SOURCE TEXT ->
■ ■ ■ ■ ■
I agree. The same reasoning should be applied here. The privilege against
self-incrimination
was not excluded but it
was not applicable.
The appeals should be allowed.
WILSON and DAWSON JJ. We have had the advantage of reading the reasons for judgment prepared by the Chief Justice. The facts in each case and the issues they raise are set out in that judgment and we have no need to repeat them.
As his Honour explained, two questions of substance now fall for decision.
The first is whether the rule of the common law that
a party is not bound to
answer any question which might tend to expose him to the risk of a criminal
conviction or the imposition
of a penalty is capable of application to a case
such as the present. The Chief Justice referred to the two recent decisions
of
this Court - Pyneboard Pty. Ltd. v. Trade Practices Commission [1983] HCA 9; (1983) 57
A.L.J.R. 236; 45 A.L.R. 609 and Sorby v. The Commonwealth
of Australia [1983] HCA 10; (1983)
57 A.L.J.R. 248; 46 A.L.R. 237 - which establish that the privilege is
capable of application in non-judicial
proceedings.
He rejected the
submission that the relationship between the Crown and the members of the
police force was such as
to deny any room
for the operation of the principle
in relation to the interrogation for disciplinary purposes of a police officer
by his superior
touching the performance of his duty. We agree with his
Honour in answering this first question in the affirmative.
■ ■ ■ ■ ■
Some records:

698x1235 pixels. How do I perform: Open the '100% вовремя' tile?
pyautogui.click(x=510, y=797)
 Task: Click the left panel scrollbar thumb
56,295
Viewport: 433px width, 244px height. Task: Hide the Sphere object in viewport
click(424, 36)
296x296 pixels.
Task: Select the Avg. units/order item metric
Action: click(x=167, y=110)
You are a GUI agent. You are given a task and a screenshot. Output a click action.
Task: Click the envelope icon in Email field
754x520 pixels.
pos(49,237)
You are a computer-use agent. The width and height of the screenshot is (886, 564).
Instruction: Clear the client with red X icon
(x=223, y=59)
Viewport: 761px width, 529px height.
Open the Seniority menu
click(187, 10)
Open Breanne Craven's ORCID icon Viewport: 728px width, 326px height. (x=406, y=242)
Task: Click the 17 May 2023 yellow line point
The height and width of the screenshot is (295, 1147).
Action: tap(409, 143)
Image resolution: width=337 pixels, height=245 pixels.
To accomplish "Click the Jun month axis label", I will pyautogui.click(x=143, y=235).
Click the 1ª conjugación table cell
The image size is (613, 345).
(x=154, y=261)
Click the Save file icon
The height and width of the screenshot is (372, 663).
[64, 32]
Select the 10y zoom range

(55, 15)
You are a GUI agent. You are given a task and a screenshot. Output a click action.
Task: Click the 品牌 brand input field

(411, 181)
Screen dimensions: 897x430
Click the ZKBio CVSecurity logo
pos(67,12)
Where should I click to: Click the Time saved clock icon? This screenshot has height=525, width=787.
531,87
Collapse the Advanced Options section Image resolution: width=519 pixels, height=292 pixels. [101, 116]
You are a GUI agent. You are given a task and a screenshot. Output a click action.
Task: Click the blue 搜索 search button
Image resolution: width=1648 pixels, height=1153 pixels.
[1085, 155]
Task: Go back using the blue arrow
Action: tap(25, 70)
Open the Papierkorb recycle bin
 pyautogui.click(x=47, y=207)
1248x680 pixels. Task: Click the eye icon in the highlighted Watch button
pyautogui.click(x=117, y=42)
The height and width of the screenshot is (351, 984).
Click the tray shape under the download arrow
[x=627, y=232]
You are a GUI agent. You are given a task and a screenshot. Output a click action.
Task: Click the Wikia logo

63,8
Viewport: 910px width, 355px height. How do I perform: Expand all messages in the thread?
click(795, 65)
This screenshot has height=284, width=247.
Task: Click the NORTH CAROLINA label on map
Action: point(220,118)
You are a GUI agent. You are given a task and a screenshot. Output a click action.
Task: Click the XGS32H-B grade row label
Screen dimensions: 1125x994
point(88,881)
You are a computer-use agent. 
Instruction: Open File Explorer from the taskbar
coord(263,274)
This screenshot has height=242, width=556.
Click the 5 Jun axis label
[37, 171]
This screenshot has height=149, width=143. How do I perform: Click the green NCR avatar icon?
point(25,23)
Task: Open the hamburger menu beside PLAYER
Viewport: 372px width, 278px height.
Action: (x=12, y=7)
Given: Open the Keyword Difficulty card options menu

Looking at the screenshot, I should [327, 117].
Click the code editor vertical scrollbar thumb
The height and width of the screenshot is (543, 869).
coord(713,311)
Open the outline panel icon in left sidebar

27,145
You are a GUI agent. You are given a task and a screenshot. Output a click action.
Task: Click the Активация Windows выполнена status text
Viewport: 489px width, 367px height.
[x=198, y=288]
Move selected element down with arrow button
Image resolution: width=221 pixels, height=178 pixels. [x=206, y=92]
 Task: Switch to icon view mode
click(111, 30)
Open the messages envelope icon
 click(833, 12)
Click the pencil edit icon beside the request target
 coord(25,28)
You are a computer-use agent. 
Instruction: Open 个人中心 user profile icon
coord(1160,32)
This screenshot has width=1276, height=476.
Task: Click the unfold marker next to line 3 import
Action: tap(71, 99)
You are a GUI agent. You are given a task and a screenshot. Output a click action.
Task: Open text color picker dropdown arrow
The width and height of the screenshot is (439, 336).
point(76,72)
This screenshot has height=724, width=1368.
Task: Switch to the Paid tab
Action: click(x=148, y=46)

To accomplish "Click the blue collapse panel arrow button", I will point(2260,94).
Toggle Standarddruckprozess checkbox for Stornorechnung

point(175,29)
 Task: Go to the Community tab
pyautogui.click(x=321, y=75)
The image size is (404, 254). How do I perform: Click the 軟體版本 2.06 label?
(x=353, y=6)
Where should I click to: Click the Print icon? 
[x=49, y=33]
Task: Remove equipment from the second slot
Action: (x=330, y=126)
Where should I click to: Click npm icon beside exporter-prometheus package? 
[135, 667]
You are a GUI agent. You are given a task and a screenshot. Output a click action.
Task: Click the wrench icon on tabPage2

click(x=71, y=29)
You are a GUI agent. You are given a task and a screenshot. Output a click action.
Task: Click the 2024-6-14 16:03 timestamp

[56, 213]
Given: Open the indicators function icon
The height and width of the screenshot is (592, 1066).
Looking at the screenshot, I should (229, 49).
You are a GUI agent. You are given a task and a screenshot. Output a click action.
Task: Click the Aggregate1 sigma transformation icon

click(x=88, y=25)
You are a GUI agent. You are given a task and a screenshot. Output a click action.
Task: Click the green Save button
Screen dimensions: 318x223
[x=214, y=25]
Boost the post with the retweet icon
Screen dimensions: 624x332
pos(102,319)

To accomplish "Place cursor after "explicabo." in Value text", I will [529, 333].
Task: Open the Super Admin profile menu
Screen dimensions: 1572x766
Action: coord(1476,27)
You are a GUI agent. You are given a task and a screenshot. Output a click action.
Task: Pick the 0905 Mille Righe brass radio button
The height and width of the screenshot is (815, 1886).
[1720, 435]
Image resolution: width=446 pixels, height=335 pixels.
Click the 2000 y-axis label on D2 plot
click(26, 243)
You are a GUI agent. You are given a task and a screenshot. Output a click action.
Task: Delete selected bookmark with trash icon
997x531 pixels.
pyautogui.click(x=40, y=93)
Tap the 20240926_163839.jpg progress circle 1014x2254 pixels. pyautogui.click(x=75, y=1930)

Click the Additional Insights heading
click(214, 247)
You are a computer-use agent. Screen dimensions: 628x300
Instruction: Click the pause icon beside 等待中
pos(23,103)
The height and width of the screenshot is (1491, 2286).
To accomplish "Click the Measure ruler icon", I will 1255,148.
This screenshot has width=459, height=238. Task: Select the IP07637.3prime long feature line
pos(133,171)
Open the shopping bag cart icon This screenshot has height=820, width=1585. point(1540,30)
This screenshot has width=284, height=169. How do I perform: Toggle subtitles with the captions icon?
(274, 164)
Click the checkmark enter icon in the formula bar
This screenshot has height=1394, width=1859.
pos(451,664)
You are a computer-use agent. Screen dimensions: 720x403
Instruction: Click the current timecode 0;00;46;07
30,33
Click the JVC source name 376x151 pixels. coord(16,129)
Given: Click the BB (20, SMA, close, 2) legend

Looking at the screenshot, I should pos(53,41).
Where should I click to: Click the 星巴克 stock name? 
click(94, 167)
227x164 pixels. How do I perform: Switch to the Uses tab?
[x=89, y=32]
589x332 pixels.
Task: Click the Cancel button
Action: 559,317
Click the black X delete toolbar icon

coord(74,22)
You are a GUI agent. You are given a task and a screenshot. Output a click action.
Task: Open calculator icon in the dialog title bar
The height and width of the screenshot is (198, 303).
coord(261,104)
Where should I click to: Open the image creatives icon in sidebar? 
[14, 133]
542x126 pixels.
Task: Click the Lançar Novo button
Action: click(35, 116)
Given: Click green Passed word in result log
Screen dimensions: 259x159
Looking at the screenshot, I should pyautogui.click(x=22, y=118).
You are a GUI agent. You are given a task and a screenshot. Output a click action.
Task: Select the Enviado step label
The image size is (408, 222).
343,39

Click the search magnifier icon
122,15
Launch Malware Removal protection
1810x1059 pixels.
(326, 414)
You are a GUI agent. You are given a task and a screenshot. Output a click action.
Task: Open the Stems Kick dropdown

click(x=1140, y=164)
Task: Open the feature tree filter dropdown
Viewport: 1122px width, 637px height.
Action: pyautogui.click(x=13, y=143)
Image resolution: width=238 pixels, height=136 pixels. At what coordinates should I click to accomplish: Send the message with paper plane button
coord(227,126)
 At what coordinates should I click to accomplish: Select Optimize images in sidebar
■ ■ ■ ■ ■
DIRECTIONS ->
A. In the court judgment, which two recent decisions of the Court establish that the privilege is capable of application in non-judicial proceedings?
B. Render this sentence from the court judgment into Spanish: "We agree with his Honour in answering this first question in the affirmative."
C. Carry the court judgment forward from its final sentence, taking up the second question of substance.

OUTPUTS ->
A. Pyneboard Pty. Ltd. v. Trade Practices Commission and Sorby v. The Commonwealth of Australia.

B. Coincidimos con Su Señoría en responder afirmativamente a esta primera pregunta.

C.
The privilege
is
inherently capable of applying to a statutory provision which requires members
of the police force to answer questions
tending
to show the commission by them
of disciplinary offences.
The second question that arises is whether either the Police Regulation
Act 1958 (Vic.) as amended ("the Act") or the Police
Regulations 1957 (Vic.)
("the Regulations") reveals clearly either by express words or by necessary
implication a legislative intention
that the privilege should not be available
to a member of the force who is ordered to answer questions relating to the
performance
of his duties. The respondents, having declined to answer those
questions, were each charged before the Police Discipline Board
and found
guilty of an offence under reg.95A(7) of the Regulations. That regulation
(which was then in force but which has now been
replaced by reg.402(g) of the
Police Regulations 1979 (Vic.)) provided inter alia that "No member of the
Force shall - (7) disobey
. . . any lawful order written or otherwise". It is
accepted that each respondent disobeyed the order of Inspector Holliday to
answer
the questions he put to them. The question is whether it was open to
them to decline to answer the questions on the ground that
to do so might
incriminate them.
There is nothing in the Act or the Regulations which deals expressly with
the rights of a member of the force when interrogated
in circumstances such as
these. There is no mention of anything directly relating to the privilege. In
such a case, the rule is
that the privilege is available unless consideration
of the language and character of the relevant provision, set in the context
of
the purpose which the Act and the Regulations are designed to achieve, yields
unequivocally the conclusion that the legislature
intended to exclude it, cf.
Pyneboard at p.241 of A.L.J.R.; p.618 of A.L.R.
In arguing for the exclusion of the privilege the learned
Solicitor-General of Victoria stressed the importance to the community
of an
efficient and well-disciplined police force. It is an hierarchical
institution the efficiency of which depends upon the faithful
performance of
duty by every member including obedience to any lawful order (see ss.13 and 14
of the Act, and the form of Oath set
out in the Second Schedule).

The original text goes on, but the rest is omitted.